Am Donnerstag waren Slavia und Sparta Prag noch in der Europa League im Einsatz. Danach war klar, dass beide Teams mit einer unterschiedlichen Gemütslage in das Derby gehen werden. Denn während sich Liga-Spitzenreiter Slavia mit einem ungefährdeten 3:0-Sieg über Beer Sheva aus Israel den Einzug in die nächste Runde sicherte, ist Sparta nach dem 1:2 in Lille ausgeschieden. Trotz des Heimvorteils sprachen noch andere Zahlen gegen den Tabellen-Zweiten: Sparta hat seit fast fünf Jahren keine Partie mehr gegen den ungeliebten Rivalen gewonnen.
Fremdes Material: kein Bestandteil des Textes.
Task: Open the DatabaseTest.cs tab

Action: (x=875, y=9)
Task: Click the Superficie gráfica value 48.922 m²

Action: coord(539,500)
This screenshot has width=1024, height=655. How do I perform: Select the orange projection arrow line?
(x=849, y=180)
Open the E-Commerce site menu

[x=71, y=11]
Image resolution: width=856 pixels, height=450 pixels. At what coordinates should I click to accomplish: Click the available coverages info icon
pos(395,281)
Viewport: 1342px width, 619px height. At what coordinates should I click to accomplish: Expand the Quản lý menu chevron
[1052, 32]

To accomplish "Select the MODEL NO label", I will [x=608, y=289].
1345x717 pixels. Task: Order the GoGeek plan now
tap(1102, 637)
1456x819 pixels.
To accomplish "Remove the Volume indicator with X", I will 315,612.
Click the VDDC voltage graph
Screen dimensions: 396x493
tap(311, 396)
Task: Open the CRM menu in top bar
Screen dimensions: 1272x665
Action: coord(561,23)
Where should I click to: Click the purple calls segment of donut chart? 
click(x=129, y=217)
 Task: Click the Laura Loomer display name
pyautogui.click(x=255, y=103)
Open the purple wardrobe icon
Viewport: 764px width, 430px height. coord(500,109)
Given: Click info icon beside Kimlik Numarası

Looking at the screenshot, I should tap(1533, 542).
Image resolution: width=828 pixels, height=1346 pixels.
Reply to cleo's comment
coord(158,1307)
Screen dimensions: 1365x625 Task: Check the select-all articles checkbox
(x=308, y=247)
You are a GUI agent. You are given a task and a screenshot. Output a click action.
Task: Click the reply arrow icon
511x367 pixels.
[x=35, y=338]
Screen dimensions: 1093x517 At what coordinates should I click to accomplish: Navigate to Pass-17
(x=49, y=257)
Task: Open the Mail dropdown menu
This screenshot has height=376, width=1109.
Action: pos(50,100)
Angreifer Lukáš Juliš aber gab sich kämpferisch:

„So lange schon? Vor fünf Jahren habe ich meine Profi-Karriere begonnen. Wir alle, die Spieler, Trainer und Fans von Sparta, wollen endlich einen Sieg im Derby. Und wir werden gewinnen.“

Ondřej Kolář  (Foto: ČTK / Michal Kamaryt)

Juliš selbst hätte zu diesem „Versprechen“ seinen Beitrag leisten können, denn beim Stand von 0:0 bekamen die Gastgeber einen Elfmeter zugesprochen. Der Stürmer schoss ihn jedoch zu unplatziert, so dass Ondřej Kolář im Tor von Slavia parieren konnte. Über diese Parade war der Keeper letztlich doppelt froh:

„Sparta wäre bei einem Treffer in Führung gegangen, und für uns wäre es dann schwerer geworden. Es war ein Foul von mir, denn ich habe Gegenspieler Krejčí beim Herauslaufen getroffen. Zum Glück aber habe ich den Teamkollegen geholfen, indem ich den Elfer gehalten habe.“

Abdallah Sima  (Foto: ČTK / Michal Kamaryt)

Ab diesem Zeitpunkt bestimmten die Gäste das Spielgeschehen und gaben ihrer spielerischen Überlegenheit auch in Toren Ausdruck. Noch vor der Pause schnürte der 19-jährige Senegalese Abdallah Sima einen Doppelpack. Damit avanciert er wie schon gegen Beer Sheva zum Matchwinner. Anders als in der Europa League entdeckte Trainer Jindřich Trpišovský diesmal aber ein paar Reserven bei seinem Supertalent:

„Seine spielerische Leistung war heute nicht die beste, auch wenn er offensiv sehr gefährlich war und ebenso gut nach hinten gearbeitet hat. Dennoch meine ich, dass er schon bessere Vorstellungen geboten hat. Entscheidend aber war seine Abschlussstärke.“

Jindřich Trpišovský und Ondřej Lingr  (Foto: ČTK / Michal Kamaryt)

Und die brachte den Tabellenführer schließlich auf die Siegesstraße. Sparta fand in der zweiten Halbzeit keine Mittel, um das Blatt noch zu wenden. Im Gegenteil, nur acht Minuten nach dem Seitenwechsel machte Mittelfeldspieler Ondřej Lingr mit einem platzierten Schuss ins linke Eck den Deckel drauf. Slavia gewann das Derby mit 3:0, und für Spartas Coach Václav Kotal blieb nur die bittere Erkenntnis:

„Für mich war Slavia viel beweglicher. Unser Kombinationsspiel ist viel zu behäbig. Ständig versuche ich meinen Spielern zu erklären, dass der moderne Fußball ein schnelles Pass- und Umschaltspiel erfordert, um zu guten Torchancen zu gelangen. Unser Spiel mit dem Ball ist aber immer noch zu langsam.“

Durch den Sieg konnte Slavia Prag seine Tabellenführung auf Sparta auf nunmehr fünf Punkte ausbauen. Und der Meister ist als einziges Team der Liga weiter ungeschlagen. Anhand dieser Eindrücke muss man wohl kein Prophet sein, um zu wissen, wer auch in dieser Saison die Rollen des Lehrmeisters und die des Schülers innehat.